[Start]
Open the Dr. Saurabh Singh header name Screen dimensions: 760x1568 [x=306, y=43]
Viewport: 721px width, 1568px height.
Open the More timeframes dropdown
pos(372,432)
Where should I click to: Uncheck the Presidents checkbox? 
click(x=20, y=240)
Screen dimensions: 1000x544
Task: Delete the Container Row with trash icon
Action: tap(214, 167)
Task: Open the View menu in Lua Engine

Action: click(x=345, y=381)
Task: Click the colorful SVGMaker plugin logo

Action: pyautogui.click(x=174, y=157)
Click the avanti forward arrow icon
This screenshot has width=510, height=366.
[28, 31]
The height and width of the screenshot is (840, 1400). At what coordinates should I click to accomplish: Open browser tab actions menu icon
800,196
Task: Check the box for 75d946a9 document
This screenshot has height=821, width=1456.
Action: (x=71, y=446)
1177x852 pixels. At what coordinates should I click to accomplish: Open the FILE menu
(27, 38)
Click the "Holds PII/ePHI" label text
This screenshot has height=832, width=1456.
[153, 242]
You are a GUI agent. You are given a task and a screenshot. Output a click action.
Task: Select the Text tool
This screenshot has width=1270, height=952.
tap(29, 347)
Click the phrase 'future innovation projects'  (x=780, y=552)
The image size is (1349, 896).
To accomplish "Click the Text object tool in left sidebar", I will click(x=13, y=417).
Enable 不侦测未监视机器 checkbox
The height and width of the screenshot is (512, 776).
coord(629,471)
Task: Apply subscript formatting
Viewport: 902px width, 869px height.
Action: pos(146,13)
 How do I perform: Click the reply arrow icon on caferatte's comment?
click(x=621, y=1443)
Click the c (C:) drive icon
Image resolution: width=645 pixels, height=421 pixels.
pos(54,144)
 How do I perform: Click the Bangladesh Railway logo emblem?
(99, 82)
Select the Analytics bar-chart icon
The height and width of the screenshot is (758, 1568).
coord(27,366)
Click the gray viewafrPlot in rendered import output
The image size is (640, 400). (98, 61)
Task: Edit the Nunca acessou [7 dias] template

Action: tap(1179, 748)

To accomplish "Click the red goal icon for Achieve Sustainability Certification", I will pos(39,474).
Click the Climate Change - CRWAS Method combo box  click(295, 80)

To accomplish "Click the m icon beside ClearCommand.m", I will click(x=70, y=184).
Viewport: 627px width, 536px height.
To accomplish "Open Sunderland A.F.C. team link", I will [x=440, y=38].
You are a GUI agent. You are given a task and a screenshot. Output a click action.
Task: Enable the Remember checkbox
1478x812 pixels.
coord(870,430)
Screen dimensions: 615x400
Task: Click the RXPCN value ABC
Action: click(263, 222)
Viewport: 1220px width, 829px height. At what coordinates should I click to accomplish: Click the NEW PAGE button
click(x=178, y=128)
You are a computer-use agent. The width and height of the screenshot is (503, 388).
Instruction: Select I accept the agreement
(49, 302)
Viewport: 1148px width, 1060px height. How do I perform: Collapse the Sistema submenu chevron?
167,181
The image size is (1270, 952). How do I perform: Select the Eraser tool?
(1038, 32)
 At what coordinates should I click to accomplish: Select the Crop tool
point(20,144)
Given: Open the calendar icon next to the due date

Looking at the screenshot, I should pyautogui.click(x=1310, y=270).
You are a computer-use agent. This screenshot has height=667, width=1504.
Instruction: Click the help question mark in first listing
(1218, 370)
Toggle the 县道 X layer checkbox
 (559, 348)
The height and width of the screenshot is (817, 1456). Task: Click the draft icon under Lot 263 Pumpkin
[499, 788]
[End]
### Task requirements
Reproduce all the records above, substituting "Display" for every occurrence of "Viewport" and leaving everything else untouched.

### Exercise output
Open the Dr. Saurabh Singh header name Screen dimensions: 760x1568 [x=306, y=43]
Display: 721px width, 1568px height.
Open the More timeframes dropdown
pos(372,432)
Where should I click to: Uncheck the Presidents checkbox? 
click(x=20, y=240)
Screen dimensions: 1000x544
Task: Delete the Container Row with trash icon
Action: tap(214, 167)
Task: Open the View menu in Lua Engine

Action: click(x=345, y=381)
Task: Click the colorful SVGMaker plugin logo

Action: pyautogui.click(x=174, y=157)
Click the avanti forward arrow icon
This screenshot has width=510, height=366.
[28, 31]
The height and width of the screenshot is (840, 1400). At what coordinates should I click to accomplish: Open browser tab actions menu icon
800,196
Task: Check the box for 75d946a9 document
This screenshot has height=821, width=1456.
Action: (x=71, y=446)
1177x852 pixels. At what coordinates should I click to accomplish: Open the FILE menu
(27, 38)
Click the "Holds PII/ePHI" label text
This screenshot has height=832, width=1456.
[153, 242]
You are a GUI agent. You are given a task and a screenshot. Output a click action.
Task: Select the Text tool
This screenshot has width=1270, height=952.
tap(29, 347)
Click the phrase 'future innovation projects'  (x=780, y=552)
The image size is (1349, 896).
To accomplish "Click the Text object tool in left sidebar", I will click(x=13, y=417).
Enable 不侦测未监视机器 checkbox
The height and width of the screenshot is (512, 776).
coord(629,471)
Task: Apply subscript formatting
Display: 902px width, 869px height.
Action: pos(146,13)
 How do I perform: Click the reply arrow icon on caferatte's comment?
click(x=621, y=1443)
Click the c (C:) drive icon
Image resolution: width=645 pixels, height=421 pixels.
pos(54,144)
 How do I perform: Click the Bangladesh Railway logo emblem?
(99, 82)
Select the Analytics bar-chart icon
The height and width of the screenshot is (758, 1568).
coord(27,366)
Click the gray viewafrPlot in rendered import output
The image size is (640, 400). (98, 61)
Task: Edit the Nunca acessou [7 dias] template

Action: tap(1179, 748)

To accomplish "Click the red goal icon for Achieve Sustainability Certification", I will pos(39,474).
Click the Climate Change - CRWAS Method combo box  click(295, 80)

To accomplish "Click the m icon beside ClearCommand.m", I will click(x=70, y=184).
Display: 627px width, 536px height.
To accomplish "Open Sunderland A.F.C. team link", I will [x=440, y=38].
You are a GUI agent. You are given a task and a screenshot. Output a click action.
Task: Enable the Remember checkbox
1478x812 pixels.
coord(870,430)
Screen dimensions: 615x400
Task: Click the RXPCN value ABC
Action: click(263, 222)
Display: 1220px width, 829px height. At what coordinates should I click to accomplish: Click the NEW PAGE button
click(x=178, y=128)
You are a computer-use agent. The width and height of the screenshot is (503, 388).
Instruction: Select I accept the agreement
(49, 302)
Display: 1148px width, 1060px height. How do I perform: Collapse the Sistema submenu chevron?
167,181
The image size is (1270, 952). How do I perform: Select the Eraser tool?
(1038, 32)
 At what coordinates should I click to accomplish: Select the Crop tool
point(20,144)
Given: Open the calendar icon next to the due date

Looking at the screenshot, I should pyautogui.click(x=1310, y=270).
You are a computer-use agent. This screenshot has height=667, width=1504.
Instruction: Click the help question mark in first listing
(1218, 370)
Toggle the 县道 X layer checkbox
 (559, 348)
The height and width of the screenshot is (817, 1456). Task: Click the draft icon under Lot 263 Pumpkin
[499, 788]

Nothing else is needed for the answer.